I also added a more extreme set of attraction forces which use the amplitude and phase information to govern how strong the particles are attracted or rejected to the center of the video window. When turned on, the particles become more erratic due to the constantly changing values which limits its applications — but I like it as an effect to instantly intensify the drama of the visual effect.
I am interested in developing this patch further with a set of filters and gates to create a combination audio/visual instrument. I would also like to refine the way in which the particles are acted on by different forces to create a more fine-tuned reactive effect.
For this assignment, I made patch utilizing a sample from the intro vamp of an old radio play narrated by Vincent Price.
The recording I provided uses all four convolutions at once — 3 of which are only played once and the fourth, which is a simple IR from a stairwell is offset from the others and then put through a large set of delays to generate a cascade of sound — as if it is coming from multiple sources placed close together in the same room.
The two impulse recordings which are not actual impulses were chosen by how the fit together and were edited for length so that they could be played simultaneously and build to a wall of sound before tapering off.
The end result is below.
I think even further narrative content could be developed by carefully made audio cues. However, I think these may be better triggered using a launchpad rather than programming each in — so there is a greater element of indeterminacy.
Below is a patch which utilizes color information from a video to generate synth sounds through a set of delay channels.
The patch starts by sending the RGB matrix from a video source to a series of jit.findbounds objects, which locate color values within each plane of the matrix (this includes the alpha plane, but it is not utilized here since I am interested in capturing red, green, and blue color values specifically).
There are a series of poly synthesizers — one for each set of bounds the jit.findbounds objects send, with a channel for the x value and one channel for the y value. The number values are “seen” as midi data by the synthesizers which then turn these values into frequencies.
The values which are actually turned into frequencies have been scaled to a less jarring range of possible pitches using a scale object and the transition between frequencies has been smoothed using the line~ object.
Finally, the frequencies are sent into a delay patch which utilizes two different controls.
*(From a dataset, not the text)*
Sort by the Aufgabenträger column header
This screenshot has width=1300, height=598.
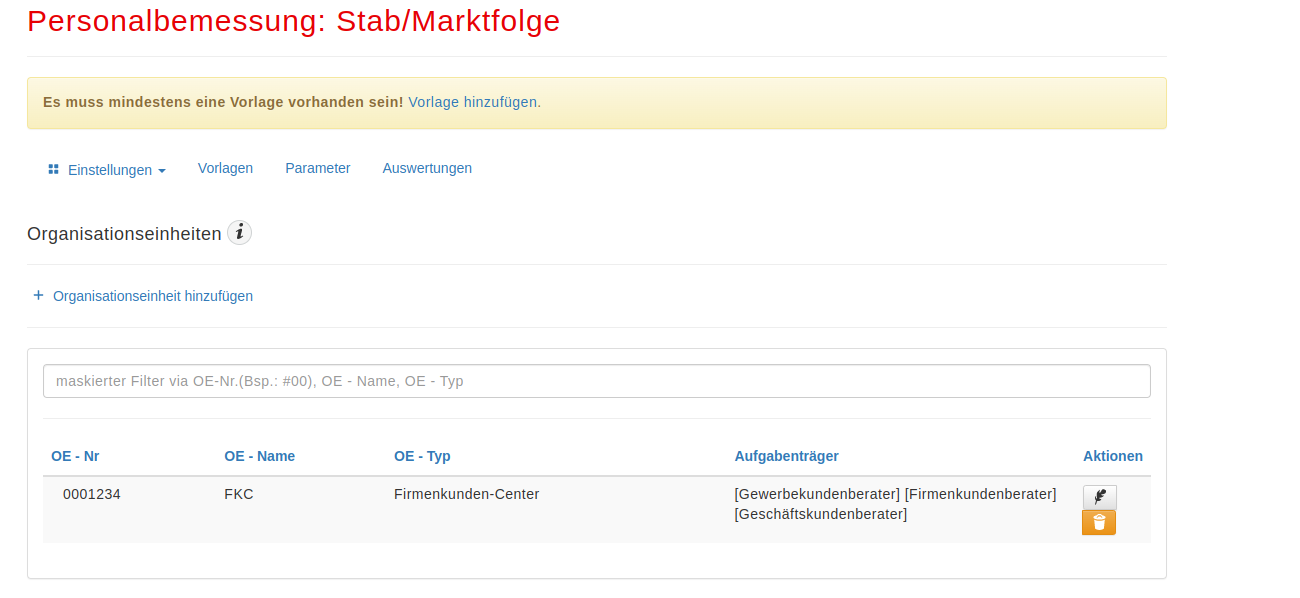[787, 456]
One is the static set of delay for each channel shown in the tapout~ object. Additionally there is a changeable integer value to add additional delay to the preset amounts in the tapout~.
Since I wanted to use a clear video to create an additional feedback effect (for an extra layer of delay using a randomly generated number value), I added a control to adjust the saturation levels. This is helpful as, depending on what is in frame, the change between values is too subtle to produce a recognizable variation in pitch. By manipulating the saturation, you can get around this issue. Additionally, this control can provide sweeping effects by changing the set of values sent to the synths.
The final product provides a crude sonic impression of the colors moving within the digital image.